Also, with newer materials, you started seeing titanium alloys, along with scandium alloys, that allowed for an even lighter J-frame sized revolver.  

Yes, I truly hated that stupid piece of legislation known as the assault weapons ban, but if there is a good thing that came from it, it's that the manufacturers came out with some really nice designs.


----------



## sgtmac_46 (Sep 20, 2008)

By the way......did I actually say 'Robert Browning' instead of 'John Browning' in that last post?  Two roads diverged......


----------



## sgtmac_46 (Sep 20, 2008)

Grenadier said:


> One of the steps where handguns evolved significantly, was after the 1994 Assault Weapons ban, where magazine limitations encouraged the manufacturers to find ways to cram 10 rounds into a smaller weapon, as well as working on ways to get larger bore rounds into those smaller weapons, too.
> 
> The Kel-Tec pistols, the subcompact Glocks (26, 27, 28, 33), etc., came out as a result, and combine a really nice blend of firepower (9 or 10 rounds), decent calibers, while still maintaining that characteristic ironclad functionality of a Glock pistol.  Don't forget, that the compact Glock 30, which gives you 10+1 rounds of .45 ACP fun, came about.
> 
> ...


 Exactly! Lighter and stronger materials are the real modern improvements.


----------



## MA-Caver (Sep 20, 2008)

jks9199 said:


> Great points.
> 
> I think the next "big step" we'll see in firearms themselves are just better materials, allowing you to pack more bang into smaller packages.  And I don't think you'll see major changes in that regard anytime soon.
> 
> Specifically for law enforcement (and to a lesser degree general self defense), I suspect that in the next several years we'll see products like Taser's XREP developed for pistols.

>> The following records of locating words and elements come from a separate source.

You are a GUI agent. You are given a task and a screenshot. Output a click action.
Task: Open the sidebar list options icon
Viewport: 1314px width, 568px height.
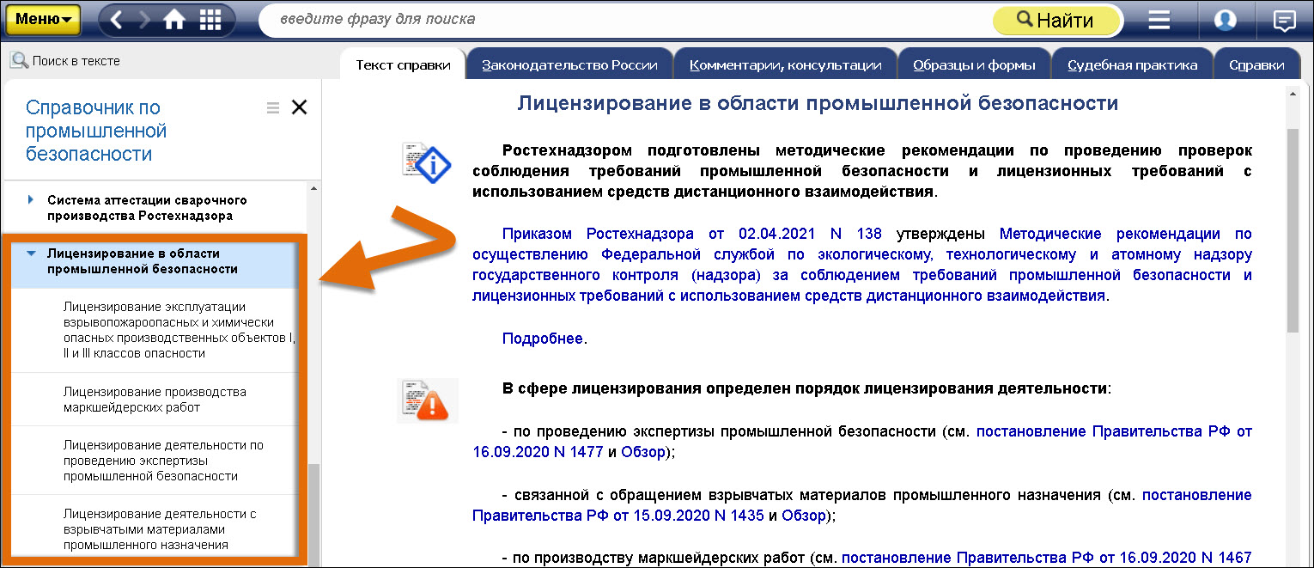point(273,107)
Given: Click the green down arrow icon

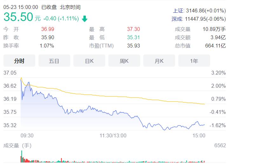Looking at the screenshot, I should click(85, 19).
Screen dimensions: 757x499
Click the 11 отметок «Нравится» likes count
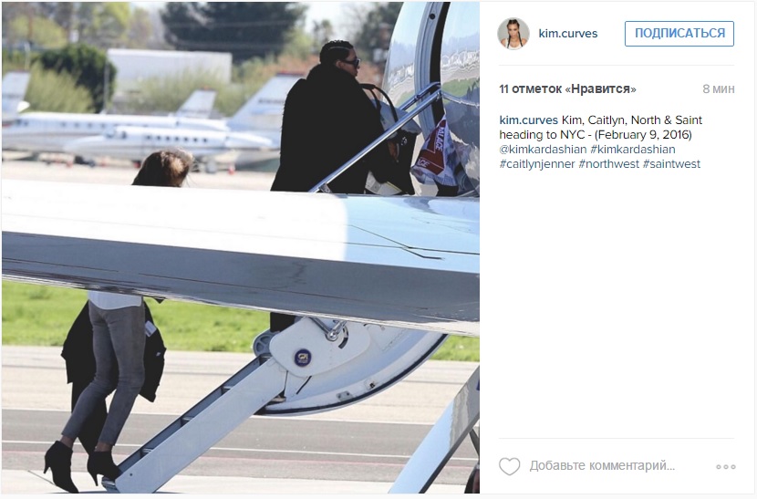click(567, 88)
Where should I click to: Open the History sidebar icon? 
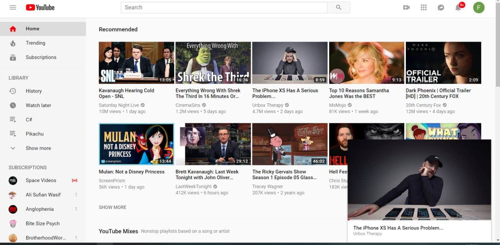pos(13,91)
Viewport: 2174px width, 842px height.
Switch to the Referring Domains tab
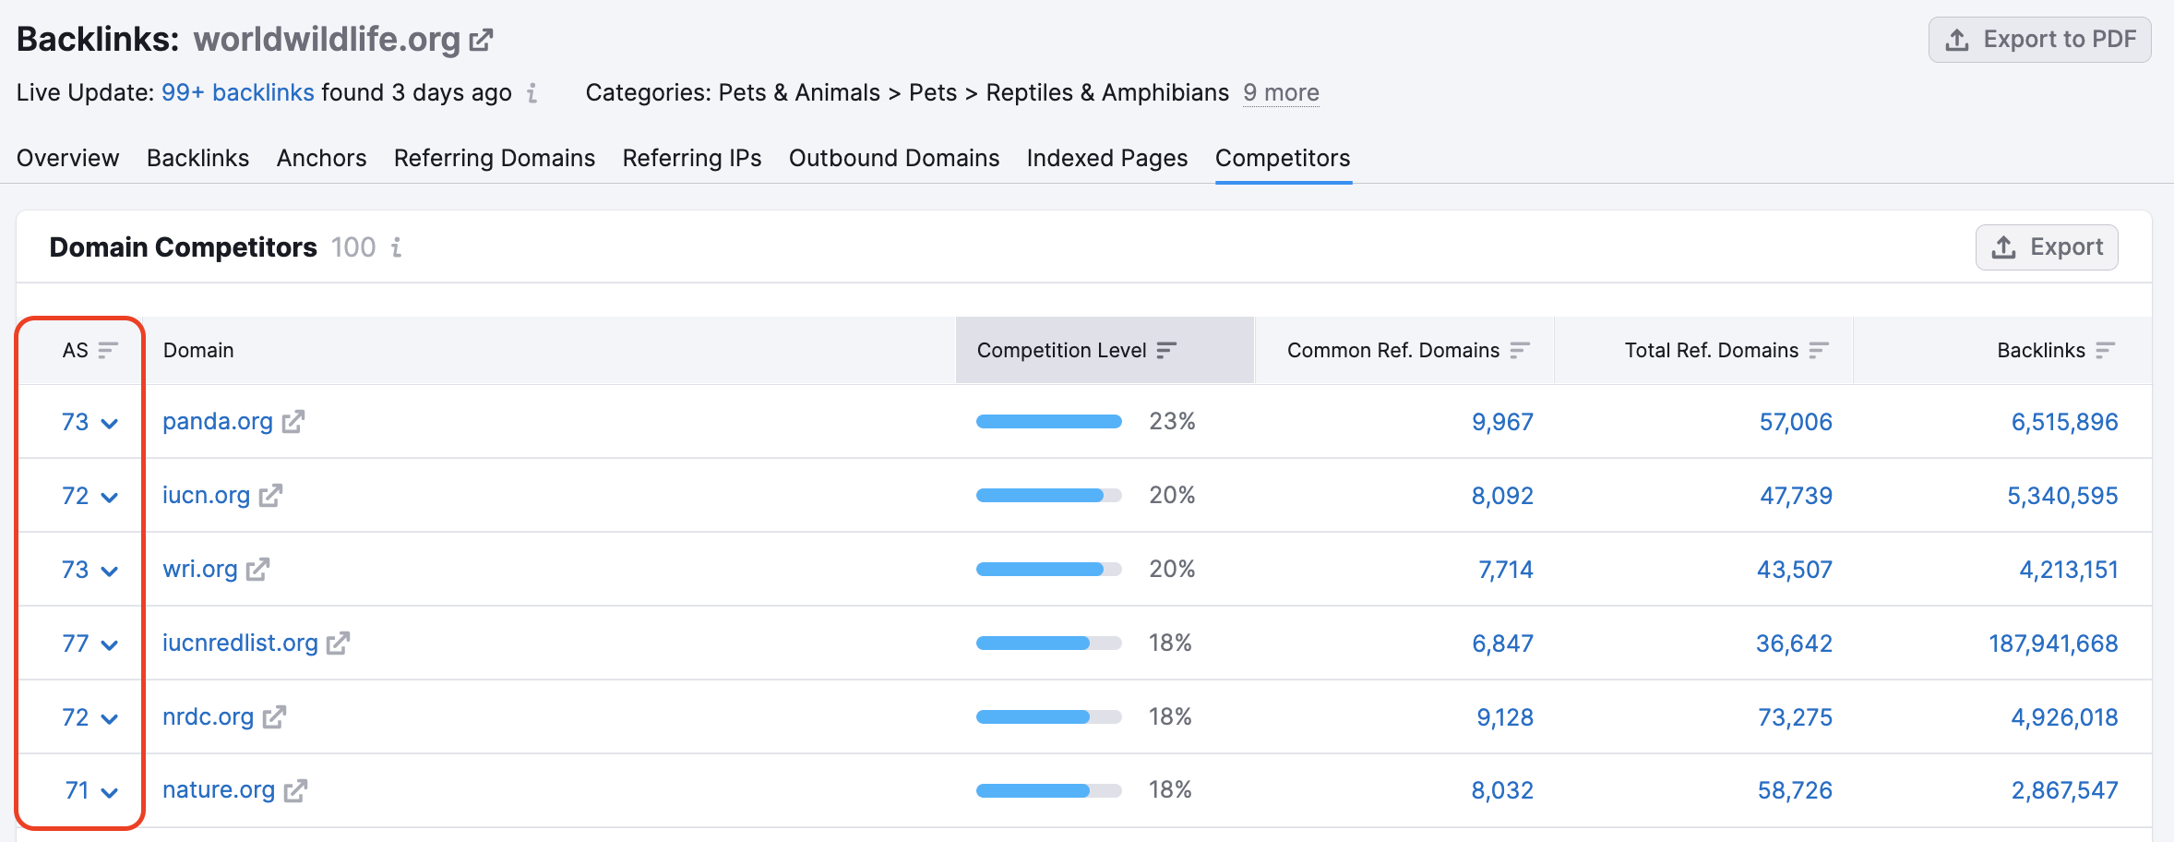(494, 158)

That'd work for crowd control that's for sure... to load up the shotgun with those and several officers working as a group... yep.


----------



## jks9199 (Sep 21, 2008)

MA-Caver said:


> That'd work for crowd control that's for sure... to load up the shotgun with those and several officers working as a group... yep.


It's a little off-topic, but Taser International has another product for crowd control:






Taser Shockwave

Yes, that *is *essentially a daisy chained wall of Tasers.


----------